> **Text and element pointing lines**:
[START]

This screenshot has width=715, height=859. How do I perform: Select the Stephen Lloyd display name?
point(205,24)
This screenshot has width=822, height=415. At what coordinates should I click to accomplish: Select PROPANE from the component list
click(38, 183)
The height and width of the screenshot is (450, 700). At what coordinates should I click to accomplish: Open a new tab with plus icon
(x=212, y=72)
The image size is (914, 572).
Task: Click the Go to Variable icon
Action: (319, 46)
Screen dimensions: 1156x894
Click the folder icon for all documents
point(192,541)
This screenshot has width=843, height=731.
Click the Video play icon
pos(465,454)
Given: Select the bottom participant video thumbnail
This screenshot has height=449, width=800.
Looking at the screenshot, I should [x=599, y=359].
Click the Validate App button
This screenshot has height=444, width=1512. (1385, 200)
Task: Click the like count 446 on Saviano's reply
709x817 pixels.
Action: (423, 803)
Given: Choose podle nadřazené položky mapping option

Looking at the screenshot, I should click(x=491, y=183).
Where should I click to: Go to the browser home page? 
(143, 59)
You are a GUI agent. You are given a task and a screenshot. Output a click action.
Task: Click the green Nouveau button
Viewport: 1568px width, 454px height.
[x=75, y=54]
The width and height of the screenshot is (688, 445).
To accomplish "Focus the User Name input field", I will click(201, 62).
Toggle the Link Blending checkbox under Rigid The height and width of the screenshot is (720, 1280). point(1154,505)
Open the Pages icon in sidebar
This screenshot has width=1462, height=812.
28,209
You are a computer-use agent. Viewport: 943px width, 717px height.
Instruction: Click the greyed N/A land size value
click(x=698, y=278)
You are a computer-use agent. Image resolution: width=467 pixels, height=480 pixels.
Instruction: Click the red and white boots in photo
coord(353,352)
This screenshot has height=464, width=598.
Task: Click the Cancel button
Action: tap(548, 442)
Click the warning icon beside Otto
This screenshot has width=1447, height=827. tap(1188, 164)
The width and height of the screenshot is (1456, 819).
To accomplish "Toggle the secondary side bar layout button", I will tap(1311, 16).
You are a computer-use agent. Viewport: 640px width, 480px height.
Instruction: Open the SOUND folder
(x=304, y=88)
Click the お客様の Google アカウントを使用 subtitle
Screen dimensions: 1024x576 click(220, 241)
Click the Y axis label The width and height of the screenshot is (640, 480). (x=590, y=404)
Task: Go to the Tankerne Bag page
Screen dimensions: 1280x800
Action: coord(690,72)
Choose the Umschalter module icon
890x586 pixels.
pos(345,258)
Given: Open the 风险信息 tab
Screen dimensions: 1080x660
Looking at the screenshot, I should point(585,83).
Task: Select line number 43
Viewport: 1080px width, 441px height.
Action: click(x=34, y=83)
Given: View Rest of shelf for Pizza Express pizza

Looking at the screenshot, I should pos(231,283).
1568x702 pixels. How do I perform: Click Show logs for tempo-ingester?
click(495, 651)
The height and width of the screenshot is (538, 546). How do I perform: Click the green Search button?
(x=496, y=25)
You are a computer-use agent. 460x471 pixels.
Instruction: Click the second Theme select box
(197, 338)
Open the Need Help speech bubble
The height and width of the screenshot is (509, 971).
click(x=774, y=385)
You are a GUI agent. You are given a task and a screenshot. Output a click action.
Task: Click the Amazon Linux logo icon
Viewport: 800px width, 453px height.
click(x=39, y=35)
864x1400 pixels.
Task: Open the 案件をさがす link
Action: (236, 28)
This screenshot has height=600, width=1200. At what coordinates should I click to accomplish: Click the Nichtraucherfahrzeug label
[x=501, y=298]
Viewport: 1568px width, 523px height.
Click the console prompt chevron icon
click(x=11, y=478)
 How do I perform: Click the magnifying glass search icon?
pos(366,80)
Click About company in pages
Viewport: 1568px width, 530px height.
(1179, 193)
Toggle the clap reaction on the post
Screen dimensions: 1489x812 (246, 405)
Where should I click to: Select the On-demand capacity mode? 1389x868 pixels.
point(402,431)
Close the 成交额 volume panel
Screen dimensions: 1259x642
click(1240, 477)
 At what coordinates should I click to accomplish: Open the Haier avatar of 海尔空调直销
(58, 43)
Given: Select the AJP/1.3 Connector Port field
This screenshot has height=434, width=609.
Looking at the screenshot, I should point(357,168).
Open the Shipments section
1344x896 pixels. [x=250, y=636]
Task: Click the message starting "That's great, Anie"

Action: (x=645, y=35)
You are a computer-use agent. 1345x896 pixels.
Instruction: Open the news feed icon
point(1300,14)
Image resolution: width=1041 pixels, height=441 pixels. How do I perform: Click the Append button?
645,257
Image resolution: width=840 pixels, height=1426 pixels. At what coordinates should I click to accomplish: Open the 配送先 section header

[END]

> **Aim of the task**: Rewrite all of the lines above, replacing "news feed icon" with "news feed button" and leaving everything else unchanged.

> **The answer**:
This screenshot has width=715, height=859. How do I perform: Select the Stephen Lloyd display name?
point(205,24)
This screenshot has width=822, height=415. At what coordinates should I click to accomplish: Select PROPANE from the component list
click(38, 183)
The height and width of the screenshot is (450, 700). At what coordinates should I click to accomplish: Open a new tab with plus icon
(x=212, y=72)
The image size is (914, 572).
Task: Click the Go to Variable icon
Action: (319, 46)
Screen dimensions: 1156x894
Click the folder icon for all documents
point(192,541)
This screenshot has width=843, height=731.
Click the Video play icon
pos(465,454)
Given: Select the bottom participant video thumbnail
This screenshot has height=449, width=800.
Looking at the screenshot, I should [x=599, y=359].
Click the Validate App button
This screenshot has height=444, width=1512. (1385, 200)
Task: Click the like count 446 on Saviano's reply
709x817 pixels.
Action: (423, 803)
Given: Choose podle nadřazené položky mapping option

Looking at the screenshot, I should click(x=491, y=183).
Where should I click to: Go to the browser home page? 
(143, 59)
You are a GUI agent. You are given a task and a screenshot. Output a click action.
Task: Click the green Nouveau button
Viewport: 1568px width, 454px height.
[x=75, y=54]
The width and height of the screenshot is (688, 445).
To accomplish "Focus the User Name input field", I will click(201, 62).
Toggle the Link Blending checkbox under Rigid The height and width of the screenshot is (720, 1280). point(1154,505)
Open the Pages icon in sidebar
This screenshot has width=1462, height=812.
28,209
You are a computer-use agent. Viewport: 943px width, 717px height.
Instruction: Click the greyed N/A land size value
click(x=698, y=278)
You are a computer-use agent. Image resolution: width=467 pixels, height=480 pixels.
Instruction: Click the red and white boots in photo
coord(353,352)
This screenshot has height=464, width=598.
Task: Click the Cancel button
Action: tap(548, 442)
Click the warning icon beside Otto
This screenshot has width=1447, height=827. tap(1188, 164)
The width and height of the screenshot is (1456, 819).
To accomplish "Toggle the secondary side bar layout button", I will tap(1311, 16).
You are a computer-use agent. Viewport: 640px width, 480px height.
Instruction: Open the SOUND folder
(x=304, y=88)
Click the お客様の Google アカウントを使用 subtitle
Screen dimensions: 1024x576 click(220, 241)
Click the Y axis label The width and height of the screenshot is (640, 480). (x=590, y=404)
Task: Go to the Tankerne Bag page
Screen dimensions: 1280x800
Action: coord(690,72)
Choose the Umschalter module icon
890x586 pixels.
pos(345,258)
Given: Open the 风险信息 tab
Screen dimensions: 1080x660
Looking at the screenshot, I should point(585,83).
Task: Select line number 43
Viewport: 1080px width, 441px height.
Action: click(x=34, y=83)
Given: View Rest of shelf for Pizza Express pizza

Looking at the screenshot, I should pos(231,283).
1568x702 pixels. How do I perform: Click Show logs for tempo-ingester?
click(495, 651)
The height and width of the screenshot is (538, 546). How do I perform: Click the green Search button?
(x=496, y=25)
You are a computer-use agent. 460x471 pixels.
Instruction: Click the second Theme select box
(197, 338)
Open the Need Help speech bubble
The height and width of the screenshot is (509, 971).
click(x=774, y=385)
You are a GUI agent. You are given a task and a screenshot. Output a click action.
Task: Click the Amazon Linux logo icon
Viewport: 800px width, 453px height.
click(x=39, y=35)
864x1400 pixels.
Task: Open the 案件をさがす link
Action: (236, 28)
This screenshot has height=600, width=1200. At what coordinates should I click to accomplish: Click the Nichtraucherfahrzeug label
[x=501, y=298]
Viewport: 1568px width, 523px height.
Click the console prompt chevron icon
click(x=11, y=478)
 How do I perform: Click the magnifying glass search icon?
pos(366,80)
Click About company in pages
Viewport: 1568px width, 530px height.
(1179, 193)
Toggle the clap reaction on the post
Screen dimensions: 1489x812 (246, 405)
Where should I click to: Select the On-demand capacity mode? 1389x868 pixels.
point(402,431)
Close the 成交额 volume panel
Screen dimensions: 1259x642
click(1240, 477)
 At what coordinates should I click to accomplish: Open the Haier avatar of 海尔空调直销
(58, 43)
Given: Select the AJP/1.3 Connector Port field
This screenshot has height=434, width=609.
Looking at the screenshot, I should point(357,168).
Open the Shipments section
1344x896 pixels. [x=250, y=636]
Task: Click the message starting "That's great, Anie"

Action: (x=645, y=35)
You are a computer-use agent. 1345x896 pixels.
Instruction: Open the news feed button
point(1300,14)
Image resolution: width=1041 pixels, height=441 pixels. How do I perform: Click the Append button?
645,257
Image resolution: width=840 pixels, height=1426 pixels. At what coordinates should I click to accomplish: Open the 配送先 section header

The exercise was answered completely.